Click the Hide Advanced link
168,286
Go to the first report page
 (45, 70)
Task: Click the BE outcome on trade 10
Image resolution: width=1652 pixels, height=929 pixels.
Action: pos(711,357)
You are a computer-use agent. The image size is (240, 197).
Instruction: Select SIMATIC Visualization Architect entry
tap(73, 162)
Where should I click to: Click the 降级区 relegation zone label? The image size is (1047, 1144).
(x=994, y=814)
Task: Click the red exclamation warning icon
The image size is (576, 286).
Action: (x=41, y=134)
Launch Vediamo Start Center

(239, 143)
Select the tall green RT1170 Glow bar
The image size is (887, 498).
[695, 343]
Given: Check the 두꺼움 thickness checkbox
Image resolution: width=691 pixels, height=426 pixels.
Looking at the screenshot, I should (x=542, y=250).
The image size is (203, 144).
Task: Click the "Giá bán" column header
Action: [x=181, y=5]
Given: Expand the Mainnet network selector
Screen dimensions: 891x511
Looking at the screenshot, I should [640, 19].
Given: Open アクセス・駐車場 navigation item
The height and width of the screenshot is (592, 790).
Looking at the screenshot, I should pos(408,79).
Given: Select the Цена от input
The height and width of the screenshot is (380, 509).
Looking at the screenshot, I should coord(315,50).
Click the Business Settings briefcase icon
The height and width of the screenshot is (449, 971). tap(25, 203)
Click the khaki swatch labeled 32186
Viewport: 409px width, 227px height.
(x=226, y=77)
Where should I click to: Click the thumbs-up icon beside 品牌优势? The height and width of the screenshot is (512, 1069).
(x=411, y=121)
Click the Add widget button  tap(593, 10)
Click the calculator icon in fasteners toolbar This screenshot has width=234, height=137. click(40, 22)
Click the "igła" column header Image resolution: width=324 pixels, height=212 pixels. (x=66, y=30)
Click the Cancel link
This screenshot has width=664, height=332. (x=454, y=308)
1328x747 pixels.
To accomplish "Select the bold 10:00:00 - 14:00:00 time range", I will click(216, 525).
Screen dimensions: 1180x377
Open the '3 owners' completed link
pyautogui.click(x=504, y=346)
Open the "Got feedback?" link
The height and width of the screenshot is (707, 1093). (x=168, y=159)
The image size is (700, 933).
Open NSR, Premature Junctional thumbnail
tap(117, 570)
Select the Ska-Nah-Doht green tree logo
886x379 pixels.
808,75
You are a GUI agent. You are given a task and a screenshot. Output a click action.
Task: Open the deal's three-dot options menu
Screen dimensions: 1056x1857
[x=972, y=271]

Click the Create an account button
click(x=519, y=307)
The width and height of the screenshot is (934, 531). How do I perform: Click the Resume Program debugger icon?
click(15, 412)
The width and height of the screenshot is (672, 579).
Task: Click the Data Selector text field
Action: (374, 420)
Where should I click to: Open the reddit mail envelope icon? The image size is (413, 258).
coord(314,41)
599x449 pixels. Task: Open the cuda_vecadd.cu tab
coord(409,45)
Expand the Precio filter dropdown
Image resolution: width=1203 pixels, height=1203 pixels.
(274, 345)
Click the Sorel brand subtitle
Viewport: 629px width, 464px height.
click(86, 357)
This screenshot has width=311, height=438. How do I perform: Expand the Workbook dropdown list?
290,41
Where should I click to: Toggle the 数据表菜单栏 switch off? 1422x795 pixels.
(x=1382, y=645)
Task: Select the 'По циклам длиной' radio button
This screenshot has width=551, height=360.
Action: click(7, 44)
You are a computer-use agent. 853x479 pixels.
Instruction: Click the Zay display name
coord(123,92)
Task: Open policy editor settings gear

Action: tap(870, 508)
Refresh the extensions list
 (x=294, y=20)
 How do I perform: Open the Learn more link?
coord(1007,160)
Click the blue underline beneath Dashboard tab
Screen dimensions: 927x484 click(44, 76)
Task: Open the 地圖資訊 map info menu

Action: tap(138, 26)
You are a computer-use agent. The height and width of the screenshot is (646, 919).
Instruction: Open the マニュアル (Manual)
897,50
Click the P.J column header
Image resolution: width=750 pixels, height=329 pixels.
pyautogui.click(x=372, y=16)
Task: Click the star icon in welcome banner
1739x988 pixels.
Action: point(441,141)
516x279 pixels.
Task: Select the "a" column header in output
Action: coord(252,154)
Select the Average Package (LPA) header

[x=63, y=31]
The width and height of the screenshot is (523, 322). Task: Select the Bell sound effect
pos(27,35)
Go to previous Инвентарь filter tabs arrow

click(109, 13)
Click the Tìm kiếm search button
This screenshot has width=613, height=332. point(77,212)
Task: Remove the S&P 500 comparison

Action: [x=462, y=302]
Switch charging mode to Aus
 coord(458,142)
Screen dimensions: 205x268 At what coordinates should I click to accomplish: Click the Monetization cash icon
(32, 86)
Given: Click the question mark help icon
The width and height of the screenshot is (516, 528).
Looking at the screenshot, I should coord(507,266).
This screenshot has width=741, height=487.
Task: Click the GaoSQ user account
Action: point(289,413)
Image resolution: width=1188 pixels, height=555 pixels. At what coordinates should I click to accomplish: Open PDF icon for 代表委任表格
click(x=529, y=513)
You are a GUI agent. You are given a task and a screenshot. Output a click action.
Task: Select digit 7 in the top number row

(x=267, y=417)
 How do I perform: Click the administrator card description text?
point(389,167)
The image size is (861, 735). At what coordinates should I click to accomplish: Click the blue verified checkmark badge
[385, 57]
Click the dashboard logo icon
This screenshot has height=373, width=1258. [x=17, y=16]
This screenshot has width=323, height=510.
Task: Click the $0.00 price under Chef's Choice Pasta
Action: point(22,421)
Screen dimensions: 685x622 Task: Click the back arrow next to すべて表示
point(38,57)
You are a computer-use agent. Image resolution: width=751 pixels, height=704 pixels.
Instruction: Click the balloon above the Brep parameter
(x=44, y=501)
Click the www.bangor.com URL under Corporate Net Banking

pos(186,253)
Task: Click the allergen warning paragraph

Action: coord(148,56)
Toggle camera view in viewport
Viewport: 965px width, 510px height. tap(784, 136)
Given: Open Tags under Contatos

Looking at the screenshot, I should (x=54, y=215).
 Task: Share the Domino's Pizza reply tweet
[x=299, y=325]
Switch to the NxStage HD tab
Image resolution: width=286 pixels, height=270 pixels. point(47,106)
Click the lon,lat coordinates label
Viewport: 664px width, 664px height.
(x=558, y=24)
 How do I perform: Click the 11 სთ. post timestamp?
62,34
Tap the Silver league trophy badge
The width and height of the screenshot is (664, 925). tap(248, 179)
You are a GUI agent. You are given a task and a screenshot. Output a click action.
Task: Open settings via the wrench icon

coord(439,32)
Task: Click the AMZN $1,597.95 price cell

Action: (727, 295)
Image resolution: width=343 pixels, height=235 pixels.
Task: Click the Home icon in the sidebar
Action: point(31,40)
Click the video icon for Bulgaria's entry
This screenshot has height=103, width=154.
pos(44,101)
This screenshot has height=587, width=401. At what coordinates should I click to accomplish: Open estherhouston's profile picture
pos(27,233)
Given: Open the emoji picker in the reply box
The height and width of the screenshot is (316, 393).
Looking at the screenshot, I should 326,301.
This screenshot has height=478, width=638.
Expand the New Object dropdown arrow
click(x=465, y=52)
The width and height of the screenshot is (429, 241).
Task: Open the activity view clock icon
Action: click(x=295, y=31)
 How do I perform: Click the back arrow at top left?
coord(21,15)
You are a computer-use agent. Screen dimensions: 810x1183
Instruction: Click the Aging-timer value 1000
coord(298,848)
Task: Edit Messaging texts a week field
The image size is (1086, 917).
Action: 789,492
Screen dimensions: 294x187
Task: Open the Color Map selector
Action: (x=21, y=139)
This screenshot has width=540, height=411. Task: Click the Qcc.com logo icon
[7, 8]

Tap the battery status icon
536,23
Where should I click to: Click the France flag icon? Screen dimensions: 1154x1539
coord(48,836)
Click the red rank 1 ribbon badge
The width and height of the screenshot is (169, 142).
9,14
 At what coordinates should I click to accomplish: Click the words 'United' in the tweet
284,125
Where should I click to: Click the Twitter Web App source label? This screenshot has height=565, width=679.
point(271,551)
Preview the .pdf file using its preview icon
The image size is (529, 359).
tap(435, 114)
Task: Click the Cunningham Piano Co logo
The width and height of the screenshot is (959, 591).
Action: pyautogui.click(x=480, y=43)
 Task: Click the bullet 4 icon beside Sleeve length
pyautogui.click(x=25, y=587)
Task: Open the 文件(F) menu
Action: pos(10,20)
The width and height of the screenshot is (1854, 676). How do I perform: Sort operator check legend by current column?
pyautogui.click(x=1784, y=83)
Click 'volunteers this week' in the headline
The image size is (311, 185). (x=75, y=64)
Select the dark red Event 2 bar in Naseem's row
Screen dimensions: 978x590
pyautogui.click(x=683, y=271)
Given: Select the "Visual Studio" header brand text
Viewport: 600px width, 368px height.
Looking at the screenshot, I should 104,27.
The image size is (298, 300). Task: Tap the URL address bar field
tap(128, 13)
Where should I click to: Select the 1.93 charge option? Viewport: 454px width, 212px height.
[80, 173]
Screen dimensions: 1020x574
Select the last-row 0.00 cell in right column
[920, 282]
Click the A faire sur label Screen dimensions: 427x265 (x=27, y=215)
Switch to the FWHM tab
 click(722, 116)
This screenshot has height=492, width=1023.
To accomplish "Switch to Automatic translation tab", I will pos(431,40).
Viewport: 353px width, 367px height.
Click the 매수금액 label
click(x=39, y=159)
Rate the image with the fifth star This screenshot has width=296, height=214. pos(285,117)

### ASSIGNMENT
With the line holding "How do I perform: Open the Learn more link?" as the first and the line holding "Task: Click the star icon in welcome banner" as the last, set down that range of the entries above exactly, and nothing else.

### RESULT OF THIS TASK
 How do I perform: Open the Learn more link?
coord(1007,160)
Click the blue underline beneath Dashboard tab
Screen dimensions: 927x484 click(44, 76)
Task: Open the 地圖資訊 map info menu

Action: tap(138, 26)
You are a computer-use agent. The height and width of the screenshot is (646, 919).
Instruction: Open the マニュアル (Manual)
897,50
Click the P.J column header
Image resolution: width=750 pixels, height=329 pixels.
pyautogui.click(x=372, y=16)
Task: Click the star icon in welcome banner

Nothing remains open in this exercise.